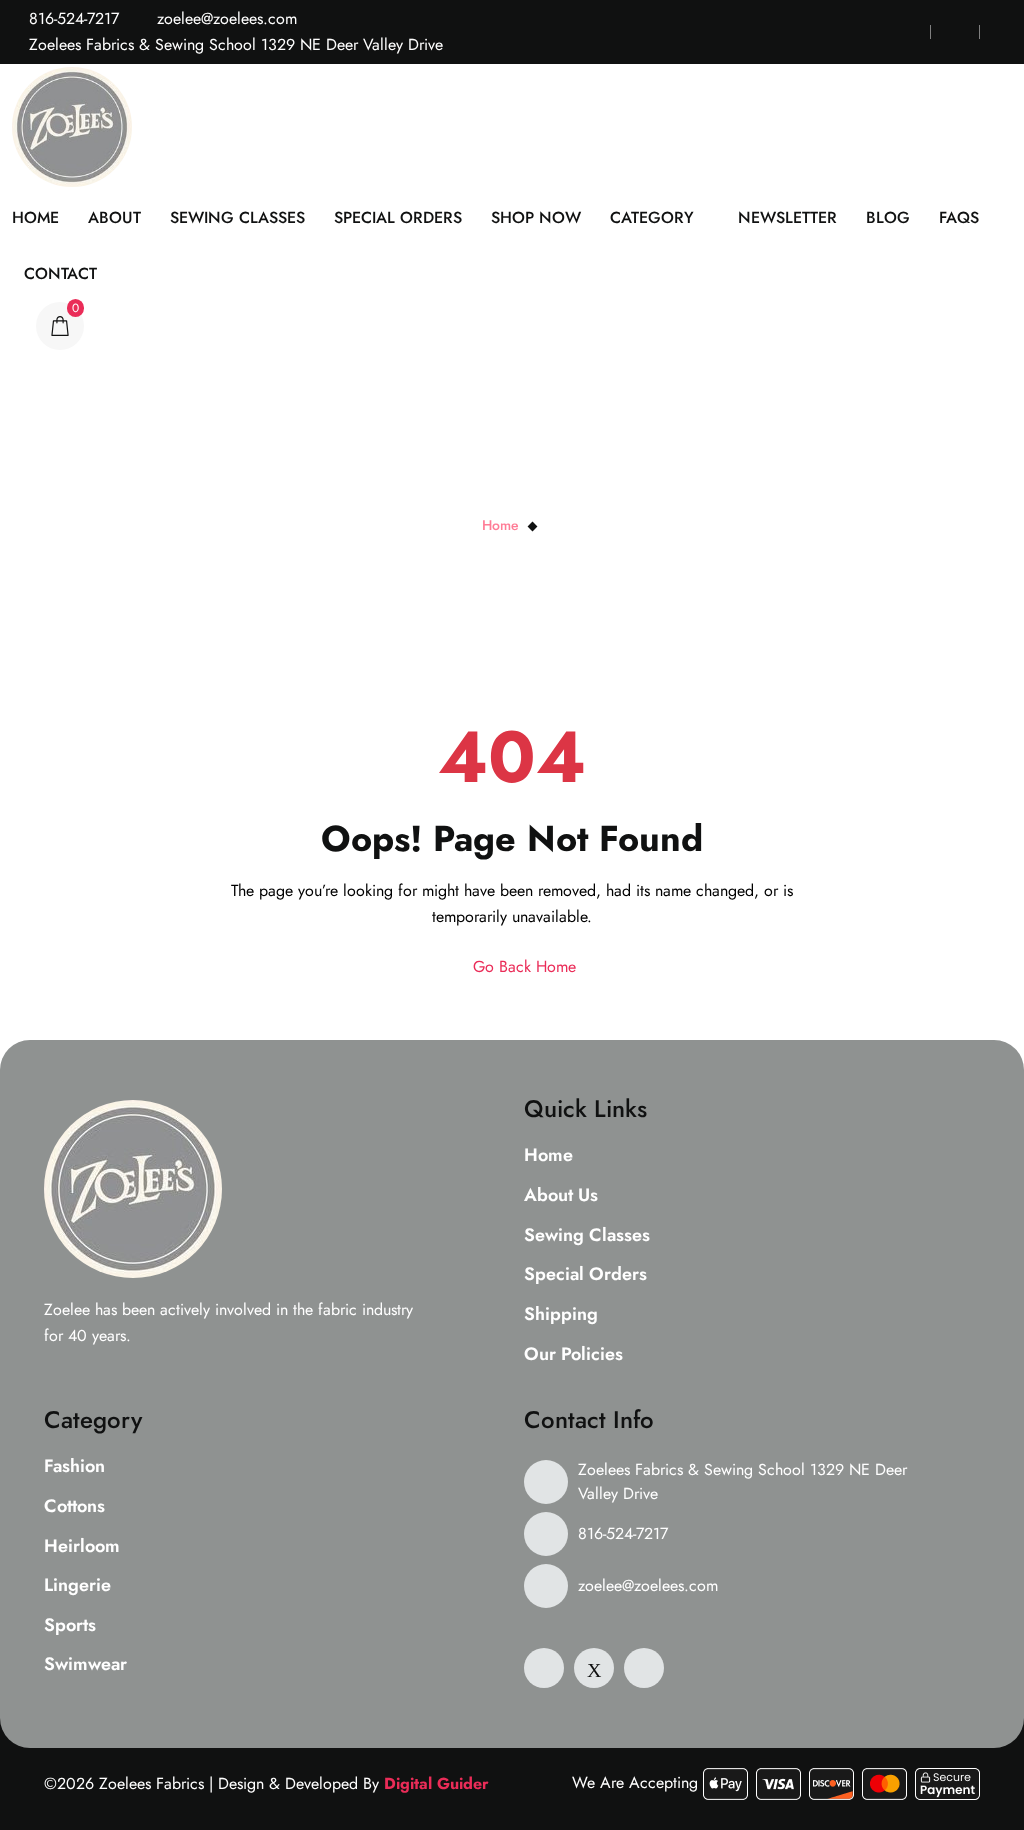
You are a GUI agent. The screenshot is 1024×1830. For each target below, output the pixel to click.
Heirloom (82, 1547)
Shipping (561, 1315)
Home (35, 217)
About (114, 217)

************

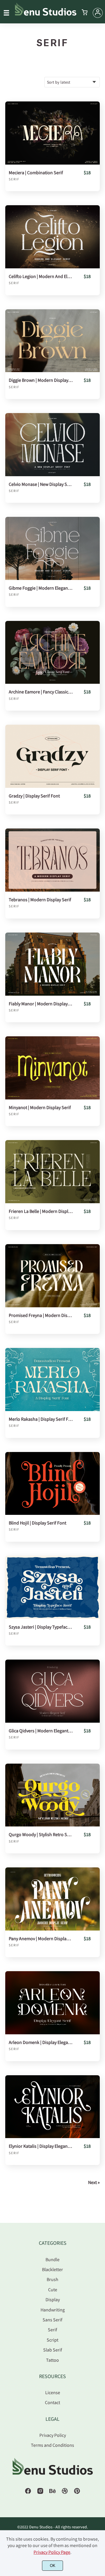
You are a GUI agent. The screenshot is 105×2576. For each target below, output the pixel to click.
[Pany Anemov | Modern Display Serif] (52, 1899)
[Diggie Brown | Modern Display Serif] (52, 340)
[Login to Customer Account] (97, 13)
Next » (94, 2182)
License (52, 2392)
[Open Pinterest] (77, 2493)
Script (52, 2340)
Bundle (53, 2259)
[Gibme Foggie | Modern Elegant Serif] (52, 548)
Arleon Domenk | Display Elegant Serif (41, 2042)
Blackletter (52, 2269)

************

> TASK REQUIREMENTS
The expected output is exactly the lines of the listing above between the line holding "You are a GUI agent. The screenshot is 1024×1830." and the line holding "About (114, 217)", inclusive.

> RESULT OF THIS TASK
You are a GUI agent. The screenshot is 1024×1830. For each target below, output the pixel to click.
Heirloom (82, 1547)
Shipping (561, 1315)
Home (35, 217)
About (114, 217)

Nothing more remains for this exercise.